The entries should each be set down again precisely.

# # # #

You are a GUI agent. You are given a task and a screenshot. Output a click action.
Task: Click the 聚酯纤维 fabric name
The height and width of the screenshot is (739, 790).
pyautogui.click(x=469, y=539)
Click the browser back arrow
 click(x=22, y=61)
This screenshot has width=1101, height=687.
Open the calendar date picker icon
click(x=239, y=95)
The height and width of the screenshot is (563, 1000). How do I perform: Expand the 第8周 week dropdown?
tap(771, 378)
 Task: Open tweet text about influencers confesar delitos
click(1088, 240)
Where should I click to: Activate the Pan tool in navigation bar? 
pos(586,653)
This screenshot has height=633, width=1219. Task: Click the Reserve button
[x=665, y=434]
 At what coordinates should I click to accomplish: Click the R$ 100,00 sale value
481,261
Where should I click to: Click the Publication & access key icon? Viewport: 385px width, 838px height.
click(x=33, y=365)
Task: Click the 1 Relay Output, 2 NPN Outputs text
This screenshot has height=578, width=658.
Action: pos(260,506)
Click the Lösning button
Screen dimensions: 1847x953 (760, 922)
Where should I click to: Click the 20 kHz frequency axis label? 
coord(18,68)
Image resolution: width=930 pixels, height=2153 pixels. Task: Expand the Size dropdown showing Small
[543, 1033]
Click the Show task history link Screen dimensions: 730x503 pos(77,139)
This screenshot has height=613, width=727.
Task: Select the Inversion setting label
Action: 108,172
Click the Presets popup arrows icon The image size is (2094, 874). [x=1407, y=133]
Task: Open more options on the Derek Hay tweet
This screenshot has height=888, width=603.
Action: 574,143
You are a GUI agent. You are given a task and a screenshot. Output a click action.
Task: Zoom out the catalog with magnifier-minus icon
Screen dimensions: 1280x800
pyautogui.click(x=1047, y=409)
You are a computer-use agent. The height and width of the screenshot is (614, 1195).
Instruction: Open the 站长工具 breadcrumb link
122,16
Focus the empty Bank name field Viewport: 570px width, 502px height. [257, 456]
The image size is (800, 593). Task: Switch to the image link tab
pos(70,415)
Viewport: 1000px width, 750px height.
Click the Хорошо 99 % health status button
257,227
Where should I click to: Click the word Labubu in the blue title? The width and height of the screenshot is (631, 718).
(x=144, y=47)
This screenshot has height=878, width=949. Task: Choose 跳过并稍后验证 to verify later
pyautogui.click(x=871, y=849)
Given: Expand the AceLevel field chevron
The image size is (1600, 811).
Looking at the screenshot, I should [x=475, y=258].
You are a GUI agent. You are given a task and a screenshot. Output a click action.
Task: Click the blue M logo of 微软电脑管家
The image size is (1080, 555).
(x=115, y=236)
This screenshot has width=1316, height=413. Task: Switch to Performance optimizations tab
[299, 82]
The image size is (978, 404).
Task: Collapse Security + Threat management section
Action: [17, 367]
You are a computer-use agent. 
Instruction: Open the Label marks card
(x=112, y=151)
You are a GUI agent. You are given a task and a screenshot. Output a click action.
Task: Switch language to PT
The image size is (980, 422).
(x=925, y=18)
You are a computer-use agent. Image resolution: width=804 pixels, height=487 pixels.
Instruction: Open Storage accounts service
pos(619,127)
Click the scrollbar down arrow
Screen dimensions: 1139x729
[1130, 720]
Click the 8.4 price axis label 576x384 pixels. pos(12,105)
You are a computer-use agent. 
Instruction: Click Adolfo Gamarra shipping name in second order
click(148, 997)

# # # #

Final answer:
You are a GUI agent. You are given a task and a screenshot. Output a click action.
Task: Click the 聚酯纤维 fabric name
The height and width of the screenshot is (739, 790).
pyautogui.click(x=469, y=539)
Click the browser back arrow
 click(x=22, y=61)
This screenshot has width=1101, height=687.
Open the calendar date picker icon
click(x=239, y=95)
The height and width of the screenshot is (563, 1000). How do I perform: Expand the 第8周 week dropdown?
tap(771, 378)
 Task: Open tweet text about influencers confesar delitos
click(1088, 240)
Where should I click to: Activate the Pan tool in navigation bar? 
pos(586,653)
This screenshot has height=633, width=1219. Task: Click the Reserve button
[x=665, y=434]
 At what coordinates should I click to accomplish: Click the R$ 100,00 sale value
481,261
Where should I click to: Click the Publication & access key icon? Viewport: 385px width, 838px height.
click(x=33, y=365)
Task: Click the 1 Relay Output, 2 NPN Outputs text
This screenshot has height=578, width=658.
Action: pos(260,506)
Click the Lösning button
Screen dimensions: 1847x953 (760, 922)
Where should I click to: Click the 20 kHz frequency axis label? 
coord(18,68)
Image resolution: width=930 pixels, height=2153 pixels. Task: Expand the Size dropdown showing Small
[543, 1033]
Click the Show task history link Screen dimensions: 730x503 pos(77,139)
This screenshot has height=613, width=727.
Task: Select the Inversion setting label
Action: 108,172
Click the Presets popup arrows icon The image size is (2094, 874). [x=1407, y=133]
Task: Open more options on the Derek Hay tweet
This screenshot has height=888, width=603.
Action: 574,143
You are a GUI agent. You are given a task and a screenshot. Output a click action.
Task: Zoom out the catalog with magnifier-minus icon
Screen dimensions: 1280x800
pyautogui.click(x=1047, y=409)
You are a computer-use agent. The height and width of the screenshot is (614, 1195).
Instruction: Open the 站长工具 breadcrumb link
122,16
Focus the empty Bank name field Viewport: 570px width, 502px height. [257, 456]
The image size is (800, 593). Task: Switch to the image link tab
pos(70,415)
Viewport: 1000px width, 750px height.
Click the Хорошо 99 % health status button
257,227
Where should I click to: Click the word Labubu in the blue title? The width and height of the screenshot is (631, 718).
(x=144, y=47)
This screenshot has height=878, width=949. Task: Choose 跳过并稍后验证 to verify later
pyautogui.click(x=871, y=849)
Given: Expand the AceLevel field chevron
The image size is (1600, 811).
Looking at the screenshot, I should [x=475, y=258].
You are a GUI agent. You are given a task and a screenshot. Output a click action.
Task: Click the blue M logo of 微软电脑管家
The image size is (1080, 555).
(x=115, y=236)
This screenshot has width=1316, height=413. Task: Switch to Performance optimizations tab
[299, 82]
The image size is (978, 404).
Task: Collapse Security + Threat management section
Action: [17, 367]
You are a computer-use agent. 
Instruction: Open the Label marks card
(x=112, y=151)
You are a GUI agent. You are given a task and a screenshot. Output a click action.
Task: Switch language to PT
The image size is (980, 422).
(x=925, y=18)
You are a computer-use agent. Image resolution: width=804 pixels, height=487 pixels.
Instruction: Open Storage accounts service
pos(619,127)
Click the scrollbar down arrow
Screen dimensions: 1139x729
[1130, 720]
Click the 8.4 price axis label 576x384 pixels. pos(12,105)
You are a computer-use agent. 
Instruction: Click Adolfo Gamarra shipping name in second order
click(148, 997)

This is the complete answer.